Foto MoscaLa Salernitana in questa stagione sembra riproporre una maledizione: quella di voler giocare sempre con un uomo in meno.
Da Sousa a Liverani: decisioni controversie
Una dinamica vista con tutti e tre gli allenatori che si sono succeduti sulla panchina del club. Si è cominciato con Sousa, e la sua ostinata fiducia in Botheim, passando per Inzaghi e il suo tardo ripensamento su Simy, fino a Liverani, che sembra aver rinunciato alla razionalità con la scelta di escludere Dia.
Il caso Boulaye Dia, un talento sprecato
Il senegalese, nonostante lo psicodramma in cui è precipitato per le scelte del suo procuratore, con i capricci e i problemi fisici che ne sono conseguiti, ha visto naufragare la sua disgraziatissima stagione, ma rappresentava pur sempre un valore aggiunto per la Salernitana. La scelta di tenerlo ad ammuffire in panchina, senza concedergli di scendere in campo, in una partita cruciale come quella contro una Udinese con l’uomo in meno, pone interrogativi sia dal punto di vista tecnico che finanziario. Il calciatore, acquistato a peso d’oro dalla dirigenza di patron Iervolino, sembra essere diventato un lusso non sfruttato, dilapidando così un investimento milionario.
Decisioni e conseguenze
Vorremmo capire il perché il tecnico Liverani ha scelto di non utilizzare Dia, preferendo sostituire al 71’ uno stremato Wessman con un Ikwuemesi, che aveva già confermato la sua inadeguatezza per la massima serie italiana. Ha anche vanificato un rigore meritatissimo con quella carica scomposta sul portiere avversario. Pentirsene a 5 minuti dalla fine e chiedere a Dia di sostituirlo non sembra sia stata proprio una mossa da grande stratega. Così come incomprensibile è stata la scelta di Legoswki e non Kastanos.

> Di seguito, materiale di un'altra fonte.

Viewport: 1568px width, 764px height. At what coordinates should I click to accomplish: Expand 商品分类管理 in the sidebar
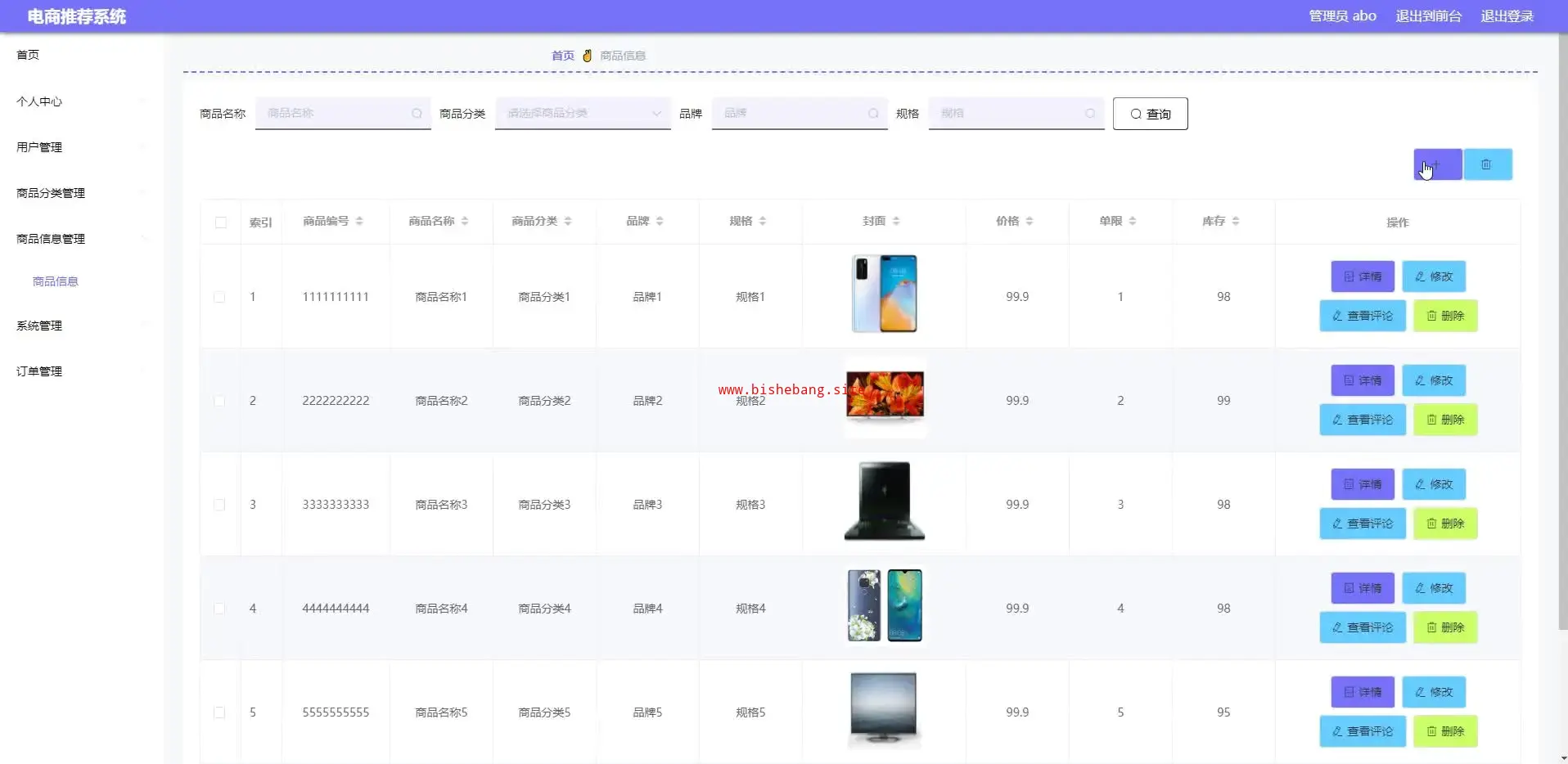(x=51, y=193)
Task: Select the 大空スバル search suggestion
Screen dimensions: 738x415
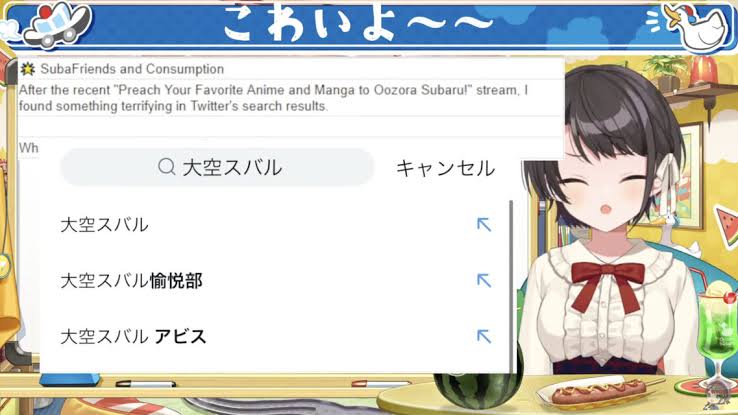Action: pos(275,225)
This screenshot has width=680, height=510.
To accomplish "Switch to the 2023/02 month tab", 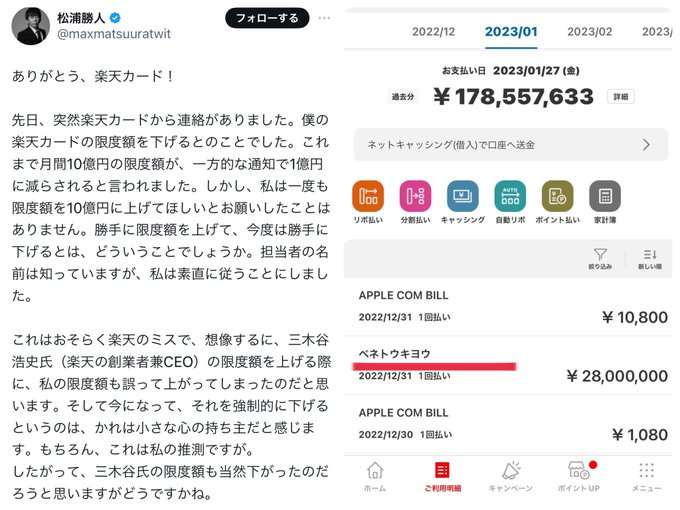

Se poi Dia si è veramente rifiutato di scendere in campo, ha sbagliato e va punito severamente. Ma un buon allenatore deve anche saper prevenire questi gesti, sentire il clima che si respira nello spogliatoio, gestire il gruppo mantenendone le redini, recuperare psicologicamente quei calciatori, fondamentali per la squadra, che stanno attraversando un periodo di crisi. Se Dia doveva essere punito, non andava portato in panchina a far da tappezzeria, per poi chiedergli il miracolo negli ultimi minuti di gioco, andava mandato in tribuna.
Dichiarare poi, nel post-partita, che si è rifiutato di entrare in campo, vuol dire aver chiuso definitivamente la sua stagione, esponendolo alla rabbia dei tifosi, con tutte le conseguenze che ne scaturiscono sulla sua prossima valutazione di mercato. Ad Udine, non solo si è persa l’occasione di portare a casa una vittoria fondamentale e alla nostra portata, ma si è gettata altra sabbia negli ingranaggi già molto arrugginiti della squadra.
Salernitana: la fine di un sogno
I tifosi confidavano ancora nella salvezza, e comunque fosse andata la stagione, avevano chiesto di chiudere il campionato con dignità.
Oggi nessuno di questi due obiettivi è stato centrato e voler gettare la croce solo sulle spalle di Dia è troppo comodo!